De l’autre, le parti-pris artistique d’un auteur.

Le réalisateur pourrait-il refuser de donner son accord en raison d’une atteinte à son droit moral ?

En droit français, le droit moral de l’auteur comporte plusieurs composantes, dont le droit de divulgation. Cependant, ce droit ne peut être invoqué qu’une fois l’œuvre achevée, ce qui exclut son application au cours du processus de postproduction. Ainsi, tant que l’œuvre n’est pas finalisée, le réalisateur ne peut pas s’opposer à la diffusion en invoquant son droit de divulgation.

Autre composante du droit moral, le droit au respect de l’œuvre dont le réalisateur pourrait néanmoins se prévaloir.

Ce droit protège l’intégrité de l’œuvre contre toute modification dénaturant son esprit ou son message. Si le montage final du producteur altère de manière substantielle la vision artistique du réalisateur (par exemple en ajoutant de scènes contraires à son intention, en modifiant le scénario ou en faisant le choix d’un montage entraînant une distorsion du sens), celui-ci pourrait, en théorie, invoquer une atteinte à son droit moral.

Toutefois, la jurisprudence en la matière reste mesurée. Une atteinte au droit moral ne serait retenue que dans des cas manifestes d’altération excessive et injustifiée de l’œuvre.

Un refus du réalisateur serait-il possible ?

S’il estime que les modifications sont de nature à dénaturer gravement l’œuvre, il pourra engager une action judiciaire pour obtenir réparation du préjudice moral. Cette démarche serait toutefois postérieure à la finalisation et à la divulgation du film, car avant cette étape, son refus n’aurait pas de base légale claire, la Cour de cassation ayant jugé que c’est tout le droit moral dont l’exercice est suspendu tant que l’œuvre audiovisuelle n’est pas achevée.

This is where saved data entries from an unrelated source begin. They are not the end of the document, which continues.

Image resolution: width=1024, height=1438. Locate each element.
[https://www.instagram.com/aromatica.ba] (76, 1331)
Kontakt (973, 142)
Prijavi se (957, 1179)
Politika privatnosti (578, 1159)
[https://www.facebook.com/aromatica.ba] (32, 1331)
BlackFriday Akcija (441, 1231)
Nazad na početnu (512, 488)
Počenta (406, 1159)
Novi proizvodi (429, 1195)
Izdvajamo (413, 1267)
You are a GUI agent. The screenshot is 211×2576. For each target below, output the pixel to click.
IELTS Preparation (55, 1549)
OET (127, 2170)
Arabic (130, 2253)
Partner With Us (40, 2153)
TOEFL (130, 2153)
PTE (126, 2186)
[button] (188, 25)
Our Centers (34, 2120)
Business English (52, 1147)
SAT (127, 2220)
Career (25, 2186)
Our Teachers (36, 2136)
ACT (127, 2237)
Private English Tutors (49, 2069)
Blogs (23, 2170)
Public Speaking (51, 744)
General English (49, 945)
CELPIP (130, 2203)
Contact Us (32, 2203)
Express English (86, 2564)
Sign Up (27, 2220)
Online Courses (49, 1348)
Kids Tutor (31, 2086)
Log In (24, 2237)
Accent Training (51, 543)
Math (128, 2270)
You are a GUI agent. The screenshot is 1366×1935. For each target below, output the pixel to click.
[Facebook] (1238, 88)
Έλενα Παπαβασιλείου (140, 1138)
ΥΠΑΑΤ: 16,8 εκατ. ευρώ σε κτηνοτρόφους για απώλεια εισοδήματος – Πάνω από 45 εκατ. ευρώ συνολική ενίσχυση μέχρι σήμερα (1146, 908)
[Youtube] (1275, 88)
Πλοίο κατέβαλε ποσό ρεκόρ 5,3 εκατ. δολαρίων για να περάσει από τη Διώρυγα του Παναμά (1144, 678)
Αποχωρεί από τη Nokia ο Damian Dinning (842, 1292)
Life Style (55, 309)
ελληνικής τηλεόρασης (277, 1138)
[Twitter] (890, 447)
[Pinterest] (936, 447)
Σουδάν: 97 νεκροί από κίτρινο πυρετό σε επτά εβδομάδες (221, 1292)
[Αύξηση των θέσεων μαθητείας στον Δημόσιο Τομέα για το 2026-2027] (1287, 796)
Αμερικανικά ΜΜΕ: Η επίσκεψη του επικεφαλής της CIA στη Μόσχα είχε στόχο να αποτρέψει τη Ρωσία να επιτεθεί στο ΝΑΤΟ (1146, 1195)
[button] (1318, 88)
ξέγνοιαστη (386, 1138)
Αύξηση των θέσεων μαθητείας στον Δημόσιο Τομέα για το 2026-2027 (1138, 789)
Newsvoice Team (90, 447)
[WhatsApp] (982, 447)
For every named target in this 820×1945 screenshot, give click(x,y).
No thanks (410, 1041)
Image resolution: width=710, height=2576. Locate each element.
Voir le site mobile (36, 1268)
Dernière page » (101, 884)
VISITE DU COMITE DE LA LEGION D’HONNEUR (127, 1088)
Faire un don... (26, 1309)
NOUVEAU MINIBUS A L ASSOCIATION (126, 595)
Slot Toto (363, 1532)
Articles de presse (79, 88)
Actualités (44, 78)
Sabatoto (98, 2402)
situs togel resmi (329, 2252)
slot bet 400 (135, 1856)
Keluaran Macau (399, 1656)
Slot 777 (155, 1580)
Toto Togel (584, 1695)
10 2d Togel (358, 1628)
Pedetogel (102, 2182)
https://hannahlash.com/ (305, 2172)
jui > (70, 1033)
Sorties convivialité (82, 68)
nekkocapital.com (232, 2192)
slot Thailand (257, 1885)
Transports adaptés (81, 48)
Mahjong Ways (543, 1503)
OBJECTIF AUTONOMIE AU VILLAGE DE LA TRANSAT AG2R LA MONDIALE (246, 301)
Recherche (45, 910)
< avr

Le réalisateur ne peut pas s’opposer à la finalisation du film en amont, tant que l’œuvre n’est pas achevée. Toutefois, si le montage final porte une atteinte grave à l’intégrité artistique de son œuvre, il pourrait envisager une action a posteriori, en invoquant une violation de son droit au respect de l’œuvre. Cette contestation resterait toutefois limitée par d’éventuelles clauses contractuelles et soumise à la marge d’appréciation des juges.